* List of tasks
**1)** According to the article on mental health stigma, what share of people worldwide have a mental health problem?
**2)** Write a continuation of the article on mental health stigma, picking up after its final paragraph.

* Excerpt provided

»»

The stigma surrounding mental health must be deconstructed

Bridgette Windell

Let’s talk about something that needs to be taken more seriously, something that doesn’t get talked about enough: mental health.

I don’t know what it is, but for some reason the United States has a very negative social stigma attached to the concept of mental health. If we hear about someone going to therapy, people automatically think, “What’s wrong with them?” Here’s the deal, plain and simple: we are not comfortable with mental health as a culture and we need to be.


More than 1 in 16 people worldwide have a mental health problem and most of the time, that problem develops before age 25. More people than you may think have a mental illness, and some of the more common ones include bi-polar disorder, depression, schizophrenia and anxiety. Just because a person has one of these illnesses does not mean they should be defined by them. These illnesses do not make them any less of a person, and you should never think “Oh my god. What happened to them?” People get sick, and that’s just a fact of life.  

Here in Colorado, we are not new to the occurrence of mass shootings. And oftentimes but not all the time, the gunman is connected to a mental illness; take for example the James Holmes case. I’m not saying that mental illness is an excuse for the horrors committed in these crimes, but it does show that mental illness is, in fact, a serious health concern that greatly affects our society.

I have heard some people say, “Guns don’t kill people. People kill people.” And if that is the case, then I’m surprised that mental health isn’t a top priority for them. This isn’t a discussion about shootings, this article is simply to advocate for mental health as a real problem, one that contributes to other problems that affect society, that shouldn’t be neglected.

««

* Dataset section
»»

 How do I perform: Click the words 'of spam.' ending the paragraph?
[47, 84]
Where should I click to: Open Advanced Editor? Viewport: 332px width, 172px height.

««

* Results in order
**1)** More than 1 in 16 people.

**2)**
When you come down with a cold, you go to the doctor, and sometimes when you get into a mental funk, you go to a therapist. Mental health is just as important as physical health. Just as it is recommended that you see your doctor for an annual check up, I think that people should have a yearly check up with a therapist or psychiatrist. Whether the treatment for a mental illness be medication or regular visits, is up to the doctor’s discretion, however, preventative care is the best care. 

I know that some people will have read the above statement and gasp, thinking, “I’m not going to see a person to talk about my feelings.” And that reaction is the kind of insensitivity towards mental health I’m talking about. Thirty minutes to an hour to check your mental well-being cannot hurt you — at all. And in some cases, you don’t know what good a psychiatrist can do until you see them. This is not to say that everyone is mentally unhealthy — some people are mentally sound but it would be highly proactive to check. 

ASCSU launched a campaign last spring in order to end the stigma behind mental illness. In this campaign, CSU students declare their mental illness and show that it does not define them by contrasting it to their strengths and involvement. On the website you will find ways to end this negative stigma, including openly talking about your own dealings with mental illness. As stated on the site, “The more it is hidden, the more people believe that it is shameful and needs to be concealed.” 

The topic of mental illness is important, it is common and most importantly, it should never be shameful to seek out help. Let’s talk more openly about mental health, and work to end the stigmas and stereotypes surrounding it.